Dei tanti suoi scritti di carattere più propriamente politico (molti su <<Mondo Operaio, le rivista di cui a lungo orientò il lavoro) non possono non ricordarsi qui almeno quelli in cui, valutando l’apporto del pensiero gramsciano all’inquadramento teorico e storico della <<questione meridionale>>, ne tracciò le vicende attraverso la storia delle sinistre, che <<tanto hanno dato (dalla prospettiva dell’operaismo come da quella di una raffinata intellettualità) alla vita civile e politica>> della nostra comunità cittadina.
Allievo nella nostra Università di due grandi romanisti, il socialista Siro Solazzi e il liberale Vincenzo Arangio-Ruiz, ai quali si ricongiunge oggi nello <<stradario di Napoli>> (nel quale spero possa essere presto affiancato da due altri grandi giuristi, più o meno della sua generazione, che hanno anch’essi illustrato la nostra città, Antonio Guarino e Guido Capozzi), De Martino con il suo insegnamento e le sue ricerche scientifiche, ispirate al marxismo ma immuni dalle rigidità e dagli schematismi perversi presenti nelle opere di tanti <<intellettuali di sinistra>> conformisti, ha formato generazioni di giuristi e, in particolare di storici del diritto romano, alcuni dei quali (egli scrisse) <<si sono affermati come studiosi di alto valore e originalità e docenti>>.

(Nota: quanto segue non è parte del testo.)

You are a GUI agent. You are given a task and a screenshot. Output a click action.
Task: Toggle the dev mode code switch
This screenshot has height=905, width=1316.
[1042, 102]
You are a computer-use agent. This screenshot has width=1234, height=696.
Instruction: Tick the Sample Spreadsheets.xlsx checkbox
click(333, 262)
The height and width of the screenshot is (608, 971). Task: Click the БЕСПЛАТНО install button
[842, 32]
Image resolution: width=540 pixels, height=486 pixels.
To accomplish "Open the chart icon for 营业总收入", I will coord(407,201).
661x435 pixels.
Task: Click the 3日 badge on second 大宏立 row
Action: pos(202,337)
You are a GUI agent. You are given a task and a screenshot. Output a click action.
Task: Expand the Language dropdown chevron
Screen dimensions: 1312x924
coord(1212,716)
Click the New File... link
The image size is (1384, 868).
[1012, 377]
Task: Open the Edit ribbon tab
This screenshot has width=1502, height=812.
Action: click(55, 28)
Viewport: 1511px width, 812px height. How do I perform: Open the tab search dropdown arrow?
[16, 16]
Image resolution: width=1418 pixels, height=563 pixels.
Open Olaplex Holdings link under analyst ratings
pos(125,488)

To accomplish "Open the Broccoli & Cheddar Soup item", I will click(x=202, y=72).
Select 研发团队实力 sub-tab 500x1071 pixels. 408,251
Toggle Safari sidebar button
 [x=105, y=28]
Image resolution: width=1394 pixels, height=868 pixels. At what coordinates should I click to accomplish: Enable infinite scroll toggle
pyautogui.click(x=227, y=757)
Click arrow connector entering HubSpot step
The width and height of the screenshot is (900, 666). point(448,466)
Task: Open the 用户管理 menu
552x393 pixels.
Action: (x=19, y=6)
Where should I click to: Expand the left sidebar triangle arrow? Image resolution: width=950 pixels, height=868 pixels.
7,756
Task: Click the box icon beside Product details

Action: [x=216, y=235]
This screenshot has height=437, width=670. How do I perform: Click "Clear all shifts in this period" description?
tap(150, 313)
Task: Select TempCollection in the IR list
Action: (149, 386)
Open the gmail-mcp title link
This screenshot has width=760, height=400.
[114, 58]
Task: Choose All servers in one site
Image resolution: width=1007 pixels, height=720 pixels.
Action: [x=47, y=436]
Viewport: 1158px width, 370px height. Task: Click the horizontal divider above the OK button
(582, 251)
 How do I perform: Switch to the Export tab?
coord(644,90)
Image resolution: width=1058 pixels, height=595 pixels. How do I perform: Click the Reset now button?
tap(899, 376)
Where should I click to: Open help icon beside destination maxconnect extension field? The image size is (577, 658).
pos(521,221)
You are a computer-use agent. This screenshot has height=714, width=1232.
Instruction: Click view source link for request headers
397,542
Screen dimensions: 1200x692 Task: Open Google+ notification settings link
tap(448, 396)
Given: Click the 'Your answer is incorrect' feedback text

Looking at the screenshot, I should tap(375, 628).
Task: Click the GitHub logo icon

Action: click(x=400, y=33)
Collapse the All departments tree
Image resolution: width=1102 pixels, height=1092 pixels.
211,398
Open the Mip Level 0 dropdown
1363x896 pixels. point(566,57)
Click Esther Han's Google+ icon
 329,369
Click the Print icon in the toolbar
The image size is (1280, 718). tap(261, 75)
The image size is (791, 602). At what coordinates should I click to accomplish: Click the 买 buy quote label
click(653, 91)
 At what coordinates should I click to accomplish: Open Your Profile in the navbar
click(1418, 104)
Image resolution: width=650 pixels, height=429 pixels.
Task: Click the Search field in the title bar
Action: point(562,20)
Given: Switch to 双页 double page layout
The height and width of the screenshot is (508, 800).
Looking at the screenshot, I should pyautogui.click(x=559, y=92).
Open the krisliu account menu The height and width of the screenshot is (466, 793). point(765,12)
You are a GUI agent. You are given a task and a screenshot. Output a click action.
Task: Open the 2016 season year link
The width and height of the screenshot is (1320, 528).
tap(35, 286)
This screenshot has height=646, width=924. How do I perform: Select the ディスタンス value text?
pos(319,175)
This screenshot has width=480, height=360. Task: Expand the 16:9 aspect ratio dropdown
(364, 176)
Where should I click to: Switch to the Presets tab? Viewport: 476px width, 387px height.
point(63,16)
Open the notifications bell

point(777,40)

Il primo fra questi, Franco Casavola, presidente emerito della Corte Costituzionale, intervenendo stamane alla cerimonia ne traccerà brevemente il profilo ad uso soprattutto dei giovani che non hanno avuto la ventura di conoscerlo in questo inizio di secolo <<che si annuncia – mi scrisse nel 2001 – in modo tragico e in modo imprevedibile travolge non solo la pace, ma anche regole morali e giuridiche, alcune delle quali risalgono all’antichità…>>. Aggiungendo l’auspicio che i giuristi riuscissero con il loro lavoro a garantire <<i valori della tradizione, che hanno concorso a rendere più alto il livello della civiltà, ed insieme a creare un ordine più stabile e i mezzi tecnici adeguati ai bisogni della nuova economia>>, il professor De Martino concludeva: <<accogliete, vi prego, come un augurio, l’espressione profonda di sentimenti di un vecchio studioso, che non ha perso la fiducia nella ragione umana contro l’irrazionale, la violenza e il fanatismo>>.
<<A me – spesso diceva – il futuro interessa molto più del passato. Quello che più mi addolora della vecchiaia è che non potrò mai sapere come andrà a finire…>>. Forse, Professore, per noi vecchi, è meglio così.